> _Assignment_: Copy each line from the listing below where the word "agent" shows up.

> _Provided entries_:
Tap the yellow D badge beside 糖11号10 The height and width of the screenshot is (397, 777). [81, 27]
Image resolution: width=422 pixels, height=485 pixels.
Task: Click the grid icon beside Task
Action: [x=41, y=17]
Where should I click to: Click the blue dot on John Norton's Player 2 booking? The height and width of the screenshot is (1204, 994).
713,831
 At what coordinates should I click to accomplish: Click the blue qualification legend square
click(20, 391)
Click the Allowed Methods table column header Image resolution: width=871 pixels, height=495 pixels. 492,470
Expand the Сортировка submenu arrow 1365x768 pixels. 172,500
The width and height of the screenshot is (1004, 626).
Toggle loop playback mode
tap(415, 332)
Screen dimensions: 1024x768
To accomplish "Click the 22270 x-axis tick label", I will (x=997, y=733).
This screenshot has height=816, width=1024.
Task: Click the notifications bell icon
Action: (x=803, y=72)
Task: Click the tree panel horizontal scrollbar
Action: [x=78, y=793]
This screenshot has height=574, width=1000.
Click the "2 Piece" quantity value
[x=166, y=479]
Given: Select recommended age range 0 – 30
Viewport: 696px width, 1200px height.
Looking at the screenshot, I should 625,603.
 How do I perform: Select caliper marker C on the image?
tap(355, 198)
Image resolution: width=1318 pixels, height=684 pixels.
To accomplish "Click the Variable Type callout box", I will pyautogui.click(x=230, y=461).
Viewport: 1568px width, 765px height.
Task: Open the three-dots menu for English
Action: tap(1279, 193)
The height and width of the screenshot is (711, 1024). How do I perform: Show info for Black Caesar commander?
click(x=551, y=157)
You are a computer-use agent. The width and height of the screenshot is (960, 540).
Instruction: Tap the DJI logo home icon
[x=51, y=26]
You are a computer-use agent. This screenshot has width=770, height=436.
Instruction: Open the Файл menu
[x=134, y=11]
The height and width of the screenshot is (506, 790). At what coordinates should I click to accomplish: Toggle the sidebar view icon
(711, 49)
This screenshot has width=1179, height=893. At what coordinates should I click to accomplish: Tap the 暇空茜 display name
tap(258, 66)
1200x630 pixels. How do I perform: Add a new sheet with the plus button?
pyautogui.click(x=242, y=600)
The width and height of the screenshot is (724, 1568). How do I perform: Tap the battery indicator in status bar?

> _Output for this task_:
You are a computer-use agent. The width and height of the screenshot is (960, 540).
You are a computer-use agent. This screenshot has width=770, height=436.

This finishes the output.